**Exercise aim**
Using the data below, set down every line from the one containing "Andrea Ramal na TV (1105, 1131)" through the one containing "Freezeframe Blog (75, 1730)", inclusive and unchanged. Pictures are to be skipped.
### Material provided ###
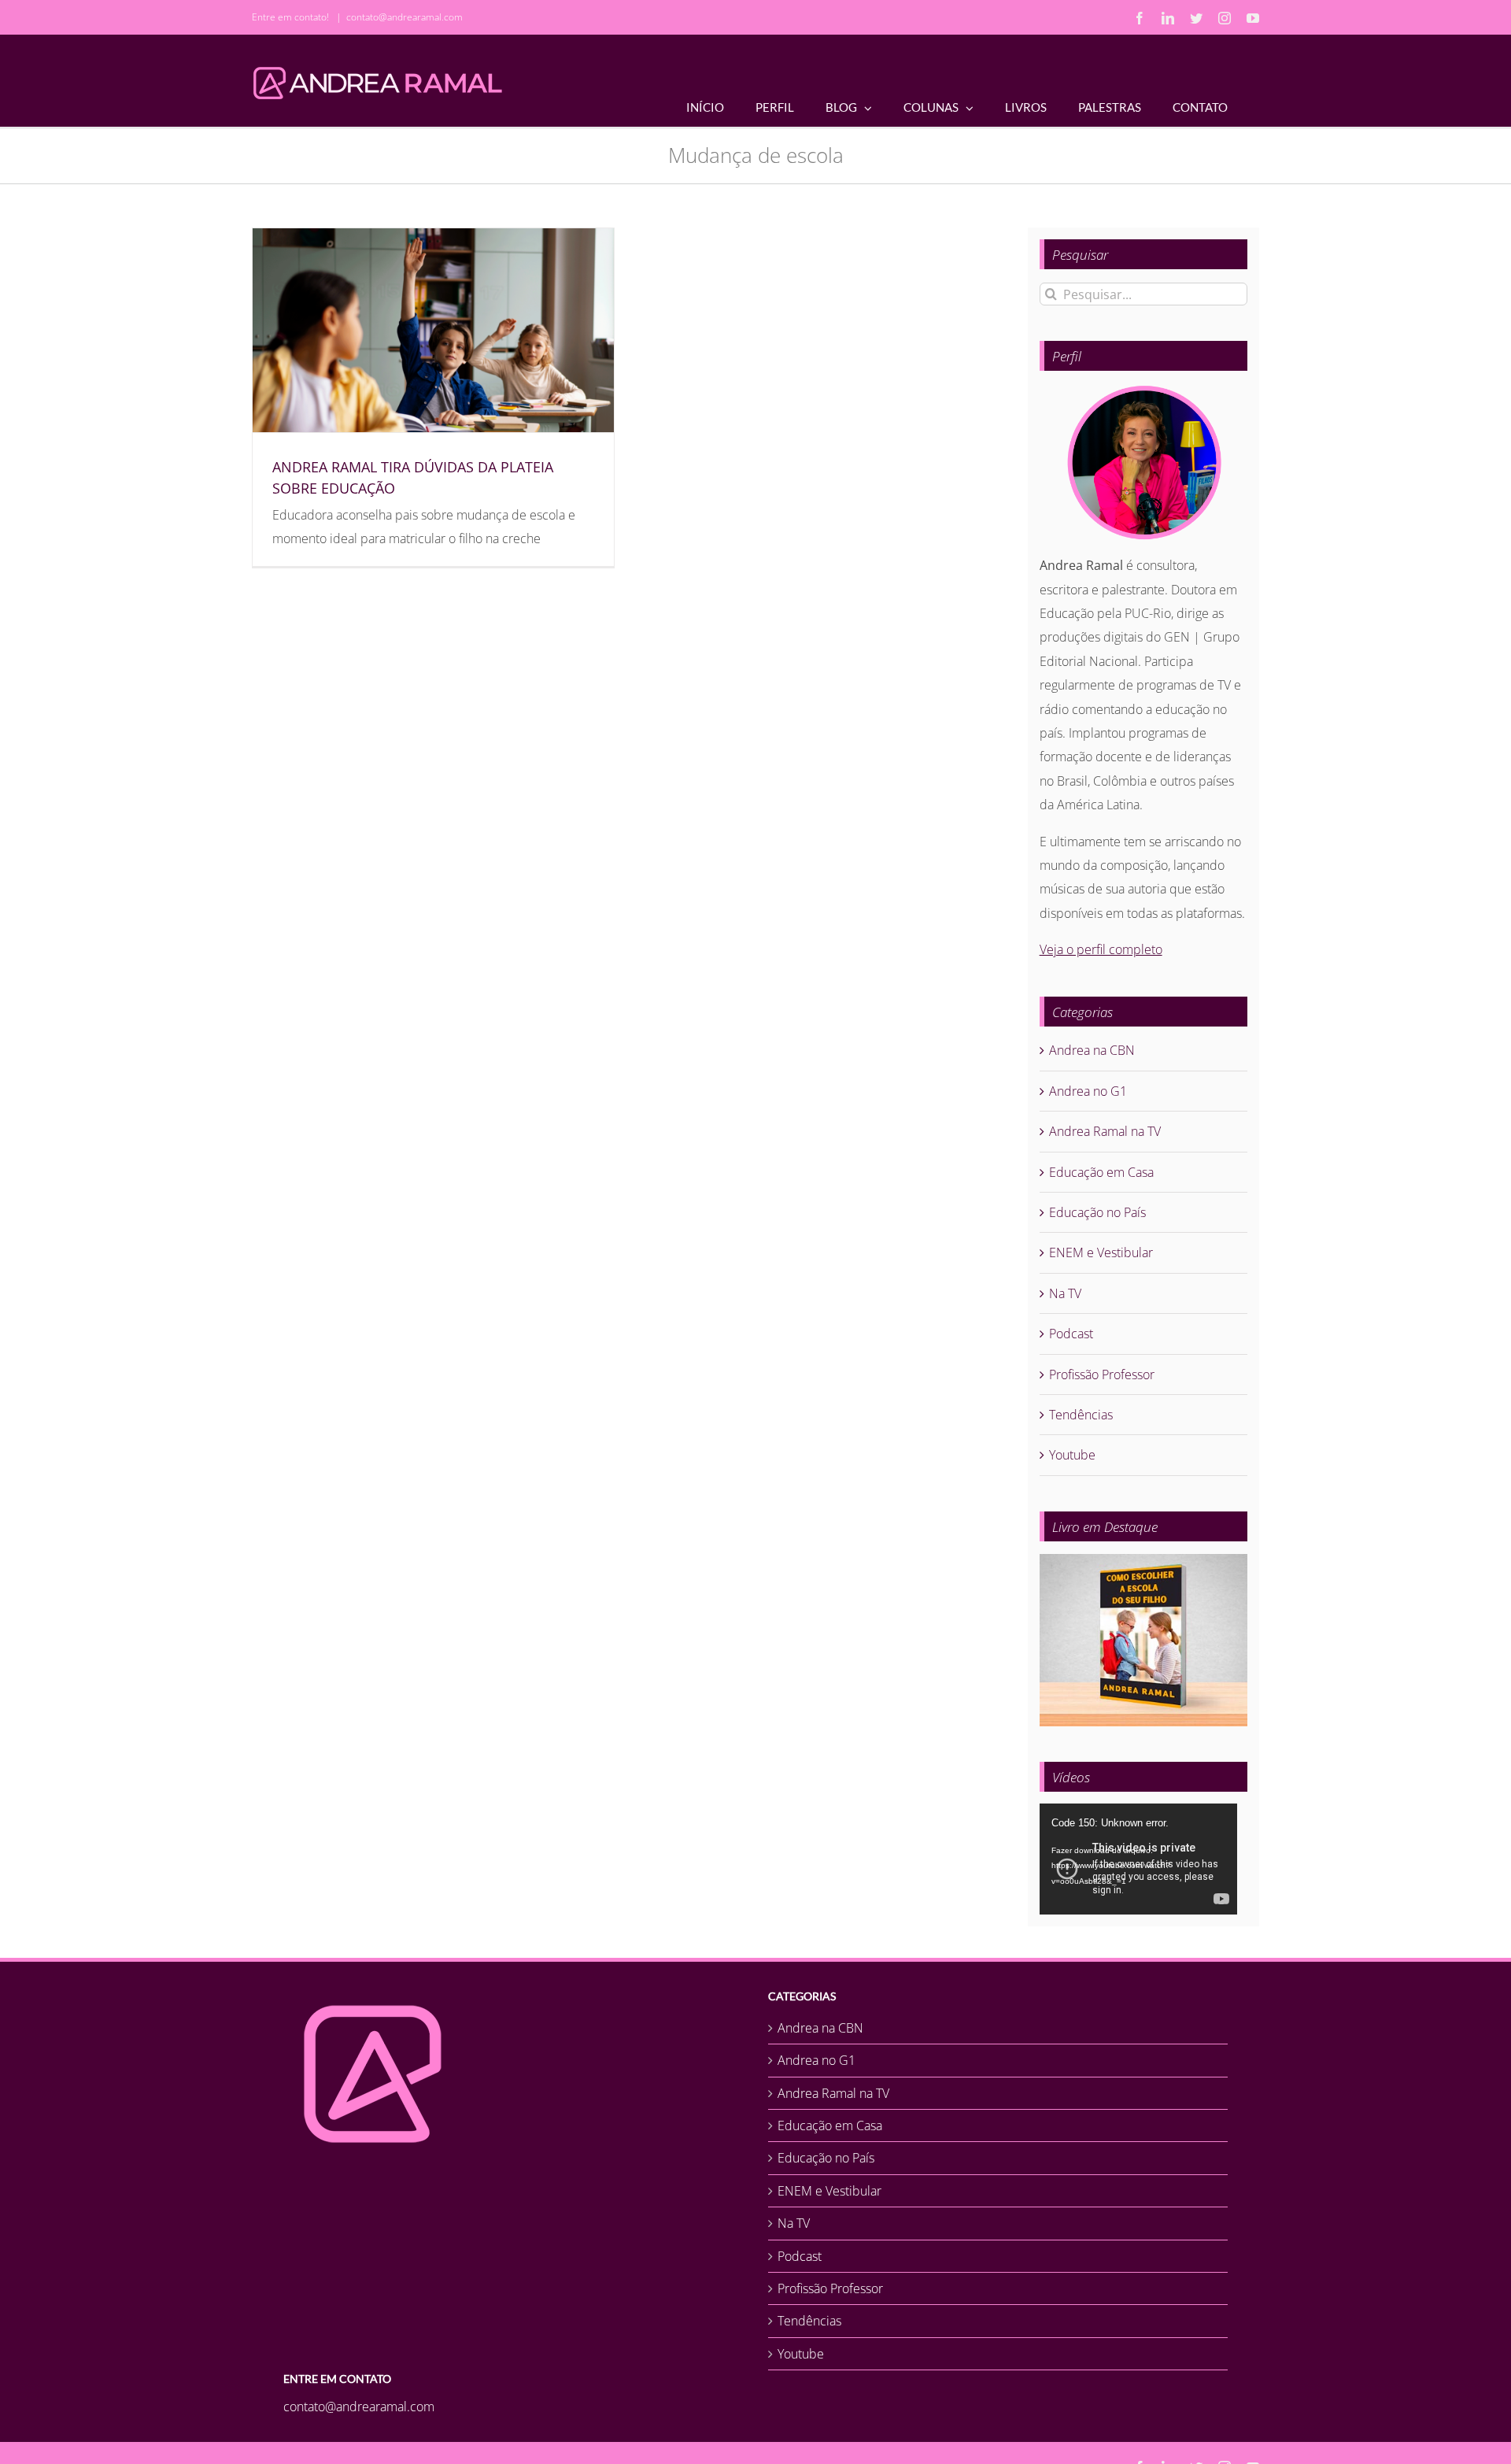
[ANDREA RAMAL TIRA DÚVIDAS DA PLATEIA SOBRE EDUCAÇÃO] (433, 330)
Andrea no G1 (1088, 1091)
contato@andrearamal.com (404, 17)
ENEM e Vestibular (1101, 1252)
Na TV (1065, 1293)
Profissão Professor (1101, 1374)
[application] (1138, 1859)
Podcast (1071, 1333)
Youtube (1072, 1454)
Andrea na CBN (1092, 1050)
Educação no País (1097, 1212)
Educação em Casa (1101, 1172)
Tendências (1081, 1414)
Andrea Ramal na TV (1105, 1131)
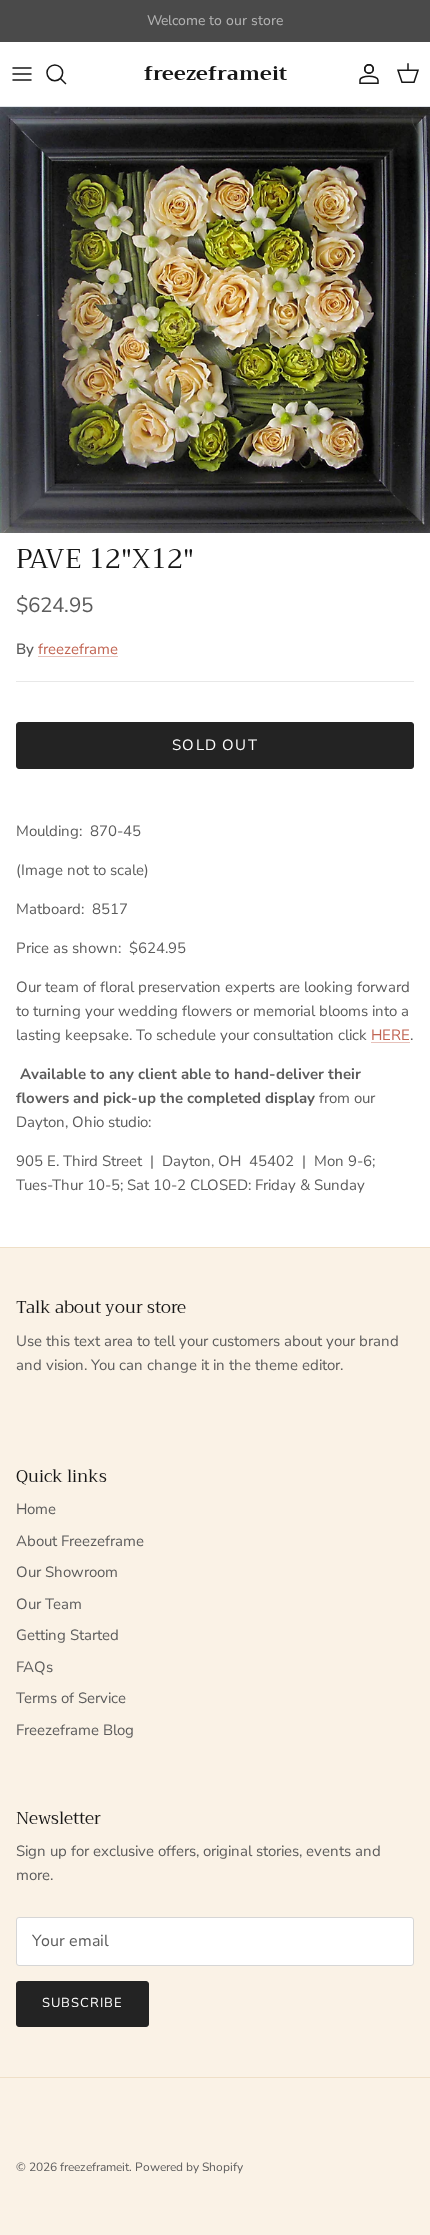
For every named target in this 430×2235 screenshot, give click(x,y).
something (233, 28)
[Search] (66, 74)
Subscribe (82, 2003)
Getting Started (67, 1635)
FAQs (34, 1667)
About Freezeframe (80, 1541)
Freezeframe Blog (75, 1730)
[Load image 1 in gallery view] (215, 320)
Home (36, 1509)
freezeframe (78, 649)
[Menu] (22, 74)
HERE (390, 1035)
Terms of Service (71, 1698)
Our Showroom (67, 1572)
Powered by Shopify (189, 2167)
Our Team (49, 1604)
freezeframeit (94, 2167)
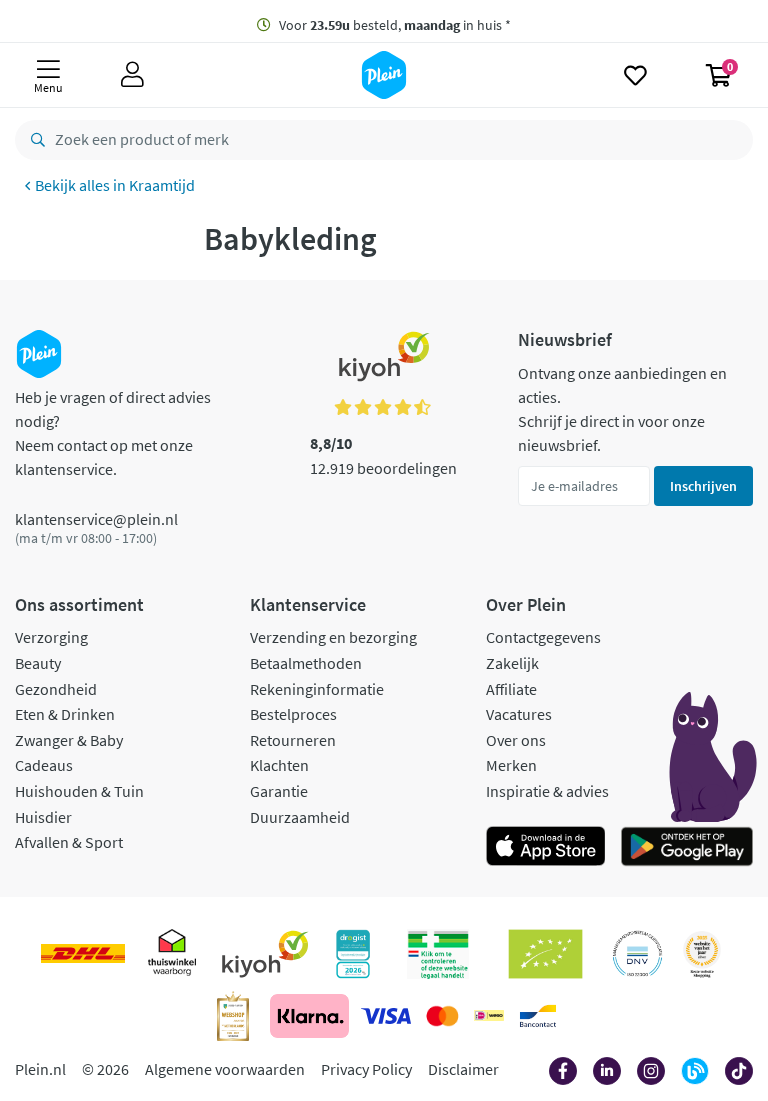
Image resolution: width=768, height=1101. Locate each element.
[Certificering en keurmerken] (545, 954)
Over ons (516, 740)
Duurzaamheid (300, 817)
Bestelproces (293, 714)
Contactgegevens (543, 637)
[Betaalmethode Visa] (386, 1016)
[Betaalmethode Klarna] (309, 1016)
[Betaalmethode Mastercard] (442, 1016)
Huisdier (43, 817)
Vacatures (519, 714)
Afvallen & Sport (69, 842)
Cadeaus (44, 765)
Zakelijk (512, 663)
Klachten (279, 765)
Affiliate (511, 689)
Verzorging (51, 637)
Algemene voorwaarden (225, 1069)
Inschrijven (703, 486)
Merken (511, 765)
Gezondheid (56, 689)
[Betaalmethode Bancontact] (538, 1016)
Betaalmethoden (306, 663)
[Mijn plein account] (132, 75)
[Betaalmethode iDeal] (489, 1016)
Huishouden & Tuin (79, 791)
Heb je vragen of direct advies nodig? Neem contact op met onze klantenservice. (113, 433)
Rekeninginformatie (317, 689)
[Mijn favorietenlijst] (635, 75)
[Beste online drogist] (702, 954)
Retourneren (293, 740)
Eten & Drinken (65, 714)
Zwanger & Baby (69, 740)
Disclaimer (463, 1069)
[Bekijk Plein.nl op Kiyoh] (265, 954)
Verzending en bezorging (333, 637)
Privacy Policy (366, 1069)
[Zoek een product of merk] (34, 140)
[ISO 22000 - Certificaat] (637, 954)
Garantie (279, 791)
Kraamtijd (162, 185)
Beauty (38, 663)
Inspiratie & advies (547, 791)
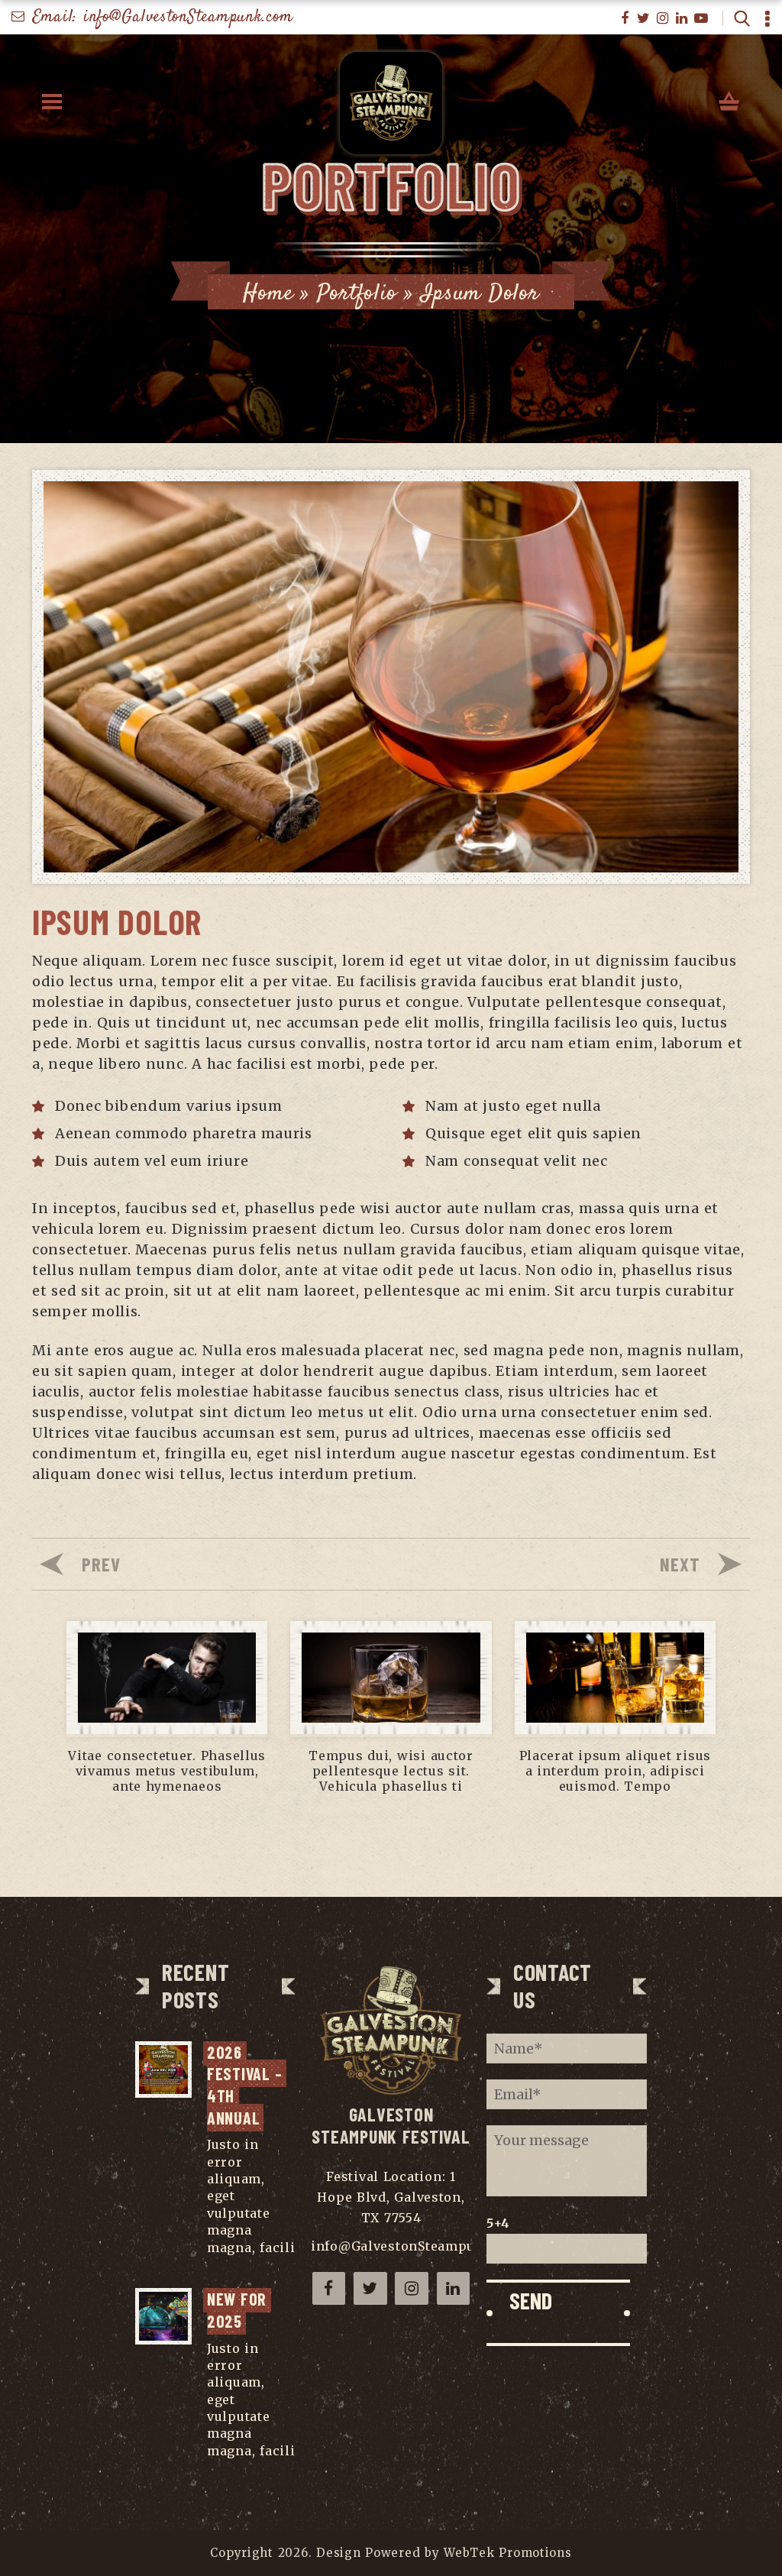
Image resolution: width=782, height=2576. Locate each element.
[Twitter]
###
**Answer box**
Andrea Ramal na TV (1105, 1131)
For every named target in this 430×2235 screenshot, give click(x,y).
something (233, 28)
[Search] (66, 74)
Subscribe (82, 2003)
Getting Started (67, 1635)
FAQs (34, 1667)
About Freezeframe (80, 1541)
Freezeframe Blog (75, 1730)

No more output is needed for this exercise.